Accueil excellent simple et efficace, présentation des intervenants les uns aux autres, discussions intelligentes à propos des expositions des travaux sur les costumes de Marilù Carteny et Catia Dottori, puis autour des films projetés le soir dans des auberges d’une convivialité exemplaire.

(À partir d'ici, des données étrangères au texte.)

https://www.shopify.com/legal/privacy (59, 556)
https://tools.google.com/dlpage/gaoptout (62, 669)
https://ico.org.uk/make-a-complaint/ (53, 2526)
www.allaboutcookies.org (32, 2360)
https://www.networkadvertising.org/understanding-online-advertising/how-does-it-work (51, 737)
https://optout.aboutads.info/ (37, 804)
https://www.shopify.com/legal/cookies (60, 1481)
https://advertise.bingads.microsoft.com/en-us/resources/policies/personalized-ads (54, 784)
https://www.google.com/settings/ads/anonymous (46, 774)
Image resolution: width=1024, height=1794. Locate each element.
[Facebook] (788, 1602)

Luciano Tovoli avait fait le déplacement pour la remise des prix. Sa personnalité, sa créativité et le professionnalisme exigeant d’une carrière qui le mène d’Italie aux USA ou en France très fréquemment en font, à mon avis, notre interlocuteur privilégié sur la notion épineuse d’" Auteur de la photographie " mise en place en Italie. Luciano m’a précisé qu’il entendait beaucoup plus défendre l’intégrité du travail de l’image avec cette notion d’Auteur que de disputer ce titre au metteur en scène, mais... le débat est ouvert. Je répète ici que le droit d’auteur ne se divise pas et que cela n’advient qu’au bénéfice du Copyright des studios américains. A ce sujet, un journaliste m’a raconté l’anecdote du tournage de L’Exorciste V où Vittorio Storaro et Paul Schrader se tenaient à 50 mètres l’un de l’autre, chacun devant un téléviseur censé représenter leur " œuvre " respective. Comme pour illustrer ce qui précède et qui nous menace, il semble que ce soit le réalisateur Paul Schrader qui ait quitté les lieux après ce conflit de fait.

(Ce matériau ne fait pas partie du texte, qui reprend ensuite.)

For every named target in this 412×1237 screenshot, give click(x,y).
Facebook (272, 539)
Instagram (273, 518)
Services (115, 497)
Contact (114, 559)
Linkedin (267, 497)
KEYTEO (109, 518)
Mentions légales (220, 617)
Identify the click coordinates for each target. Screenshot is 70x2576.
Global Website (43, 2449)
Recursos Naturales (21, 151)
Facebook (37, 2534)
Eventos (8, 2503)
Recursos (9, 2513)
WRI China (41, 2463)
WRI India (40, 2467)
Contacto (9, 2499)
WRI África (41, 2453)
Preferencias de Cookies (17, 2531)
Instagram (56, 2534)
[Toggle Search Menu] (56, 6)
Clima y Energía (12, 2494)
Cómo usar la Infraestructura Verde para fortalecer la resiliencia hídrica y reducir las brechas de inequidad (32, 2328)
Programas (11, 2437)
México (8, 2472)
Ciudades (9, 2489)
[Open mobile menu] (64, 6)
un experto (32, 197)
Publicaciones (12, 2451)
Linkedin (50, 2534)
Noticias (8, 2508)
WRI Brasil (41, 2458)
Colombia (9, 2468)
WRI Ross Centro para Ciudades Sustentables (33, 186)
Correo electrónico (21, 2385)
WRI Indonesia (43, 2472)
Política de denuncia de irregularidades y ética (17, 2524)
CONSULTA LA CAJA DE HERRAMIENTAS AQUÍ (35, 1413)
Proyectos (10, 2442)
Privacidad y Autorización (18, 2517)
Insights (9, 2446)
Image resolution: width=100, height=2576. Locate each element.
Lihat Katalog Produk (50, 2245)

Nous avons eu, en prime de ce voyage très enrichissant, le cadeau des trois très beaux livres de Vittorio Storaro : Ecrire en lumière. Je les mettrai à la disposition des membres de l’AFC dès que je les aurai lus. Il nous faut remercier Stefano Masi, le directeur artistique de l’Institut qui avait particulièrement bien préparé l’évènement, son travail précis sur la documentation et les références iconographiques, la mise à disposition de traducteurs compétents (sauf pour Ricardo qui parle presque couramment toutes les langues) et dont la gentillesse et la disponibilité ont été appréciées par tous.
Un seul point noir : le projecteur 16 mm de la salle, hors d’usage, dont j’ai interdit de se servir dans le cadre d’un hommage sur la lumière et qui a été remplacé, dans l’urgence, par un R6 Barco numérique.